CRÍTICA: Black Mirror 03x04 - San Junipero

Pela primeira vez na série, Black Mirror nos traz um conceito de final feliz... nem tão feliz assim

CRÍTICA: Black Mirror 03x04 - San Junipero
(FOTO: Reprodução/Netflix)

E se a você tivesse a oportunidade de viver pra sempre, preso em um universo virtual, você aceitaria? Ou acha que a vida tem que ter um fim? O episódio mais delicado de toda a série trata desse assunto, de uma forma bem diferente do que a gente tá acostumado a ver na série.

Yorkie (Mackenzie Davis) é uma jovem tímida que chega em um bar sozinha em busca de se enturmar, até que conhece Kelly (Gugu Mbatha Raw), e elas começam a se envolver romanticamente. No entanto, Kelly some e Yorkie vai toda semana ao bar na esperança de reencontrá-la, e aí percebemos algo estranho: em uma semana os locais estão completamente diferentes, como se anos tivessem passado.

Fica um pouco confuso de compreender no início, mas depois a gente entende que se trata de um mundo virtual, conecido como San Junipero, onde o tempo passa diferente. Cinco horas no mundo real equivale a uma semana em San Junipero. Muitos dos habitantes de lá, são mortos que decidem viver nesse universo virtual pela eternidade, e outros, conseguem se ligar ao universo por determinado tempo através de um chip, que era o caso das nossas protagonistas.

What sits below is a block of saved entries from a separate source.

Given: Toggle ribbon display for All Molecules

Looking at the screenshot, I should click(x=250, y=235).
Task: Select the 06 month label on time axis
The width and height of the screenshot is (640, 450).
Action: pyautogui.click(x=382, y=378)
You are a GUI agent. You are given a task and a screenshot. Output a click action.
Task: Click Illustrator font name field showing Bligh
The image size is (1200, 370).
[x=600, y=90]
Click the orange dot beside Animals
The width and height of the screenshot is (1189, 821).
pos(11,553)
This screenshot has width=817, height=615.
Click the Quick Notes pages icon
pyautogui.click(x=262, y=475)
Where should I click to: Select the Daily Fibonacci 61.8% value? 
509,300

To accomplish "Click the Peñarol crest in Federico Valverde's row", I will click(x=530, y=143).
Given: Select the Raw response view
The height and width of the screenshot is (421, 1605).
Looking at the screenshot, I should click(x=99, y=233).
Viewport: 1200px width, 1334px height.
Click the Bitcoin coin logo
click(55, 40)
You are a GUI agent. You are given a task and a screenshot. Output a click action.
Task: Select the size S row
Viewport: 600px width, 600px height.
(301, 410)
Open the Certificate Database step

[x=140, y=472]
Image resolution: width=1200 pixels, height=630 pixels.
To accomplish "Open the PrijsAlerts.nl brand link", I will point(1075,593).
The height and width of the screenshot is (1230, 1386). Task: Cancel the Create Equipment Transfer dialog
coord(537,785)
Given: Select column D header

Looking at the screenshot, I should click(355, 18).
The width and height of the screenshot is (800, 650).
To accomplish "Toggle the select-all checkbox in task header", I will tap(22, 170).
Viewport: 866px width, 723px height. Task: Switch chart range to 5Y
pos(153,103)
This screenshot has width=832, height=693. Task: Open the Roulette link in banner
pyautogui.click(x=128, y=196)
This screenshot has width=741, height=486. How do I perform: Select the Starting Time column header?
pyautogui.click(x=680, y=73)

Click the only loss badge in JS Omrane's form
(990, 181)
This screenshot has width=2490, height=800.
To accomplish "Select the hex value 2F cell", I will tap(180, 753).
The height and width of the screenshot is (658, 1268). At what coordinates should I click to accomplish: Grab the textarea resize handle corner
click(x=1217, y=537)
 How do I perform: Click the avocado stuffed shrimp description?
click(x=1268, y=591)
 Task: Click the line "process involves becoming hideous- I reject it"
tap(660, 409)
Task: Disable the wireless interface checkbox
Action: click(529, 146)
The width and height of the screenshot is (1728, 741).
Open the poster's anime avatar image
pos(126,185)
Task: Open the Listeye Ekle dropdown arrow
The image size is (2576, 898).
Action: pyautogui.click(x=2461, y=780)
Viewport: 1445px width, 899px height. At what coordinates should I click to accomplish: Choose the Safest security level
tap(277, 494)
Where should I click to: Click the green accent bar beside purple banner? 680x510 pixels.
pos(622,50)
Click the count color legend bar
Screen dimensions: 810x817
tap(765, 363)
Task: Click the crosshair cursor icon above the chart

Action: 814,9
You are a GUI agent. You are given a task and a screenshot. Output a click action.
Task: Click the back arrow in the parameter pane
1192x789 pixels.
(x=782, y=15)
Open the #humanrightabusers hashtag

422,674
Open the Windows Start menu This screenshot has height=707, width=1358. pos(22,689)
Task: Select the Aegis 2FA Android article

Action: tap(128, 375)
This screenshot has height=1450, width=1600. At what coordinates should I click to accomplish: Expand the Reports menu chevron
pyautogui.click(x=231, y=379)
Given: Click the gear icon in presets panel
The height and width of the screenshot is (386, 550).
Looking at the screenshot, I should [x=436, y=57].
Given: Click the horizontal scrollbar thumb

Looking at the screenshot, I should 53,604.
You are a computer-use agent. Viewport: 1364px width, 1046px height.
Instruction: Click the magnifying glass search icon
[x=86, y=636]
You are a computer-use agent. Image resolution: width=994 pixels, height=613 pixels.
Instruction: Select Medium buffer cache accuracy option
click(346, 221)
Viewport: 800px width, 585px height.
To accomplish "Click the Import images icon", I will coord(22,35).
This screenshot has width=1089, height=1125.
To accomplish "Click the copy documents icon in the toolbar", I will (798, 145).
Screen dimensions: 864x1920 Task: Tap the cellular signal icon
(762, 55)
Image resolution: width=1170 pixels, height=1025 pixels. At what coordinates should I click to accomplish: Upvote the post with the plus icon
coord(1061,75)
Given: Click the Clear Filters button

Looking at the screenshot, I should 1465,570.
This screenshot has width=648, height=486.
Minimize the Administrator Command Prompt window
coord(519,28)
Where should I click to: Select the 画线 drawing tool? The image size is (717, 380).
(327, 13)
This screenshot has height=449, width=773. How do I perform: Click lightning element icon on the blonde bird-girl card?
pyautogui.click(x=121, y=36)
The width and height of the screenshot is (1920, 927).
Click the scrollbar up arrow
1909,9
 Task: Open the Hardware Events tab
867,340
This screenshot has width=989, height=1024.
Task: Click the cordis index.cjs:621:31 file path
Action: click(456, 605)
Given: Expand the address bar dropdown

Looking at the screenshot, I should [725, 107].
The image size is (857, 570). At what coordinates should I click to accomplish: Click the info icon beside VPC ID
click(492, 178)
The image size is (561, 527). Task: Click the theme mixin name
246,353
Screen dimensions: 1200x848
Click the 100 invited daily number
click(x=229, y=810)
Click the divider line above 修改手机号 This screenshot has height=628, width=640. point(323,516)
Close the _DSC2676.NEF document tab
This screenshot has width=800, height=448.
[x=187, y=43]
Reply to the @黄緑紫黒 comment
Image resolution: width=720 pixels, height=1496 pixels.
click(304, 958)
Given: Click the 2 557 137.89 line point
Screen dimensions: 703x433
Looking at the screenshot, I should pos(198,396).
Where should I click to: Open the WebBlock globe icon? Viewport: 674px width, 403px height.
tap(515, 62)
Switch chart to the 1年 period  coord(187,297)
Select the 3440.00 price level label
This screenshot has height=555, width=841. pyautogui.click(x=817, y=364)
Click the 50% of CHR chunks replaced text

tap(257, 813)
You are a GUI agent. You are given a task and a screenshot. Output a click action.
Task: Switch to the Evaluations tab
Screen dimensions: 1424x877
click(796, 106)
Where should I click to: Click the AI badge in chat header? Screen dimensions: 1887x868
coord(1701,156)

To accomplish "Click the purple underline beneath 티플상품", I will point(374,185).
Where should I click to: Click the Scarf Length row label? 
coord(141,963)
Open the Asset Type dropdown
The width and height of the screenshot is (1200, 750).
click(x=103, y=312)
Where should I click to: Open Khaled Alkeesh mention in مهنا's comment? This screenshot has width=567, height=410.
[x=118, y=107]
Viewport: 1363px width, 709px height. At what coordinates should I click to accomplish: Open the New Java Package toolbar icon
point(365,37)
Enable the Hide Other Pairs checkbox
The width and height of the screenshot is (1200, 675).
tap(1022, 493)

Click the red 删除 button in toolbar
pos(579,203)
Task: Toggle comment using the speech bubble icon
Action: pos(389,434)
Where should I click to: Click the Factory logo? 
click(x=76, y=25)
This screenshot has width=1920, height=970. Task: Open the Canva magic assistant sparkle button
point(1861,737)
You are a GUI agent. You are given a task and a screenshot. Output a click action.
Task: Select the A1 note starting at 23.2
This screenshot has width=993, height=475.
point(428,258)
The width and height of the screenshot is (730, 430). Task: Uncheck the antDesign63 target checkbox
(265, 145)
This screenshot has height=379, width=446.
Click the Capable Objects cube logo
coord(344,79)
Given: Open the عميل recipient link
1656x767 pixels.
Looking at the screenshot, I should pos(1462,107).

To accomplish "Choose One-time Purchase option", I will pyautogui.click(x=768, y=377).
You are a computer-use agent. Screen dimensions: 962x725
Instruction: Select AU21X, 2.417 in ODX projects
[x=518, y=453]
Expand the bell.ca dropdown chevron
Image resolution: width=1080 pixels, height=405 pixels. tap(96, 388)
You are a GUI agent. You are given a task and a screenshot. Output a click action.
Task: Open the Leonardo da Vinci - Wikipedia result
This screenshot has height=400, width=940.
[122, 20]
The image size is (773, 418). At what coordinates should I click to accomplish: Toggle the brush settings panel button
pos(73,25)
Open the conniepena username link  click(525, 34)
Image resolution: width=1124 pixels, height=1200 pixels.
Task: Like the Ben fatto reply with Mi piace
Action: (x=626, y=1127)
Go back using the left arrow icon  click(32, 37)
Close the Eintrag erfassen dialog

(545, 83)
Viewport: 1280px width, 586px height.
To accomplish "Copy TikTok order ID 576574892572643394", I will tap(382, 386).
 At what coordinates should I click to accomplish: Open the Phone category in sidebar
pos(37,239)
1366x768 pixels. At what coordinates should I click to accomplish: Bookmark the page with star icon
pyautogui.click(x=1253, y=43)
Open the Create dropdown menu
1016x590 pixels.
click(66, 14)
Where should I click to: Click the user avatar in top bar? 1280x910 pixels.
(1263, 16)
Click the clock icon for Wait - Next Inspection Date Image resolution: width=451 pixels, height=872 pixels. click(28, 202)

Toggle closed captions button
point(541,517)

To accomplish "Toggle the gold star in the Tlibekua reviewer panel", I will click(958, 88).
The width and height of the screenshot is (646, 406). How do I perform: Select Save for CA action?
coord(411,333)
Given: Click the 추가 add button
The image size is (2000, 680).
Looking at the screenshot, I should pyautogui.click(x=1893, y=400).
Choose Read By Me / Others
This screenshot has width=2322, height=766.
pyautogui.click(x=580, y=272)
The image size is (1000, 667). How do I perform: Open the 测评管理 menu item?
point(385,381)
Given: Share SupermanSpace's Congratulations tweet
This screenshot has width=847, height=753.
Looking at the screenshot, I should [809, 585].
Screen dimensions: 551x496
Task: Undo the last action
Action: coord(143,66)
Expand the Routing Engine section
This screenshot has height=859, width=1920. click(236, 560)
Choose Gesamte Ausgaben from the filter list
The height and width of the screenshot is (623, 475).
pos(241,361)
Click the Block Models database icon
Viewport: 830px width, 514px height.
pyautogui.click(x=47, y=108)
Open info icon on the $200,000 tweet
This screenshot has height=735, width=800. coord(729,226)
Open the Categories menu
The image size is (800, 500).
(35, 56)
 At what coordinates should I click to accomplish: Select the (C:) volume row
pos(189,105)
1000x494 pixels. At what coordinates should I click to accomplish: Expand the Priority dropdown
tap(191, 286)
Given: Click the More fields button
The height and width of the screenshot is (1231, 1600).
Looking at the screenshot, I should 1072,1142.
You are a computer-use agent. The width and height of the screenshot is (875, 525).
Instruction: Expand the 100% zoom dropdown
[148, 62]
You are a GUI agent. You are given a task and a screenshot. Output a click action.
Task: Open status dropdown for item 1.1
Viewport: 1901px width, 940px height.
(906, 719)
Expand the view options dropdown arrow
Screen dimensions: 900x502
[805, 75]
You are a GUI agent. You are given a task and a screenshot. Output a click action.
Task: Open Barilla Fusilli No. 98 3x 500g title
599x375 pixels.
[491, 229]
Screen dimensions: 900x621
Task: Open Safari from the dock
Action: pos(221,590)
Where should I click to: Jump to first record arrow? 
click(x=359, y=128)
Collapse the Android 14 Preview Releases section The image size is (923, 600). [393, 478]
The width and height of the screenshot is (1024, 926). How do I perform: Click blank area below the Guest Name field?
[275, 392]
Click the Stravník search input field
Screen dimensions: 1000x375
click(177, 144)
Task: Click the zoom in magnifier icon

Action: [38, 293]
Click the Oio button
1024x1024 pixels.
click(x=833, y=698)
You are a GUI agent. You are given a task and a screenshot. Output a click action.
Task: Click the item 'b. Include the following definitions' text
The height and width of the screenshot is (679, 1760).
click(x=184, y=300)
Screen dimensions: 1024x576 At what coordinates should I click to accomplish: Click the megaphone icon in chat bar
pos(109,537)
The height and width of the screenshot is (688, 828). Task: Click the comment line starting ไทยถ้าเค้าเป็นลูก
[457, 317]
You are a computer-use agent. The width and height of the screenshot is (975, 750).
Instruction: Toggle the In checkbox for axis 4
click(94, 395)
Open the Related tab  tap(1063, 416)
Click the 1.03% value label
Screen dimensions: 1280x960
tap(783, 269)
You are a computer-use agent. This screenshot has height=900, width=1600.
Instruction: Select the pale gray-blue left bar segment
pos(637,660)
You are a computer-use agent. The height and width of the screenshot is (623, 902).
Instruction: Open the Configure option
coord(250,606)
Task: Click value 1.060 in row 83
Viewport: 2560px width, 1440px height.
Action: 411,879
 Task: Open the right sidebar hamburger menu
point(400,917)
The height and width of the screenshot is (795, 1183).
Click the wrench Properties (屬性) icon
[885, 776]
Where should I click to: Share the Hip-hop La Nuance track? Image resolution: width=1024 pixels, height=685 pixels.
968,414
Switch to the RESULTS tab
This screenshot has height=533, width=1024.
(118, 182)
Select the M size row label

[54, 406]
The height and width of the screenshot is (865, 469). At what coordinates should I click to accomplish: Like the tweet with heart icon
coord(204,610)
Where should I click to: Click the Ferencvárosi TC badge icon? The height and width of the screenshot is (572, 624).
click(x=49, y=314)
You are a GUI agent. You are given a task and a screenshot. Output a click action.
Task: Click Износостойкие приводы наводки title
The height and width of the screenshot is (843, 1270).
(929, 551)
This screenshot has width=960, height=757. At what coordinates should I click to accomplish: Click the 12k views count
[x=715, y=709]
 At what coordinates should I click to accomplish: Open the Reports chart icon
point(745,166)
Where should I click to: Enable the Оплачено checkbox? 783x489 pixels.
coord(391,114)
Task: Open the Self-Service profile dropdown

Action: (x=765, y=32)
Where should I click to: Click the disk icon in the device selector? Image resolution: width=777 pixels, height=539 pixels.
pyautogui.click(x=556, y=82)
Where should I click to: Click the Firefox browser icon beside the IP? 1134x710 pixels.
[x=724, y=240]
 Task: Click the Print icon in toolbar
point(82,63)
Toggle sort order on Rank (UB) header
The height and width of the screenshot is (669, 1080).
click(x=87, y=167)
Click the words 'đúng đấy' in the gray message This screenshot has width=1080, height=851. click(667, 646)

É um episódio totalmente diferente do que a gente está acostumado em Black Mirror, ao invés de trazer uma consequência sombria da tecnologia, ele traz uma solução praqueles que pensam em continuar suas vidas, sem dor ou sem sofrimento. Mas pra outros, San Junipero é um lugar onde você fica preso em um universo virtual sem propósito algum.

A direção de arte é impecável, afinal o episódio vai transpassando por anos diferentes, e todo o design de produção, figurino, maquiagem são ótimos. A trilha sonora também é fantástica, com músicas de cada época, e letras subjetivas que dão uma dica do que se passa. E a fotografia é bem mais próxima da realidade, com menos CGI e mais cores.

O roteiro tem alguns deslizes, acredito que falta uma construção melhor de personagens, tudo acontece rápido demais. Foi um episódio que acabou sendo apressado, uma hora foi pouco pra tamanha complexidade da trama. Também há alguns clichês e arcos abandonados, mas a forma em como tudo é explicado é bem feita.

Mackenzie Davis é boa atriz, cumpre bem o seu papel. Mas a dona do episódio é a Gugu Mbatha Raw, principalmente no fim do episódio, onde a personagem ganha mais carga emocional pra trabalhar. Denise Burse também tá ótima aqui, ela faz o papel da Kelly mais velha, e além de parecida, leva toda a expressão de nostalgia e dor em seu rosto.

San Junipero é uma história de amor, é mais leve e traz um questionável conceito de final feliz pela primeira vez na série. A pressa atrapalhou um pouco a sua execução, mas o epílogo sobre a vida e a morte nos dá mais uma bela reflexão.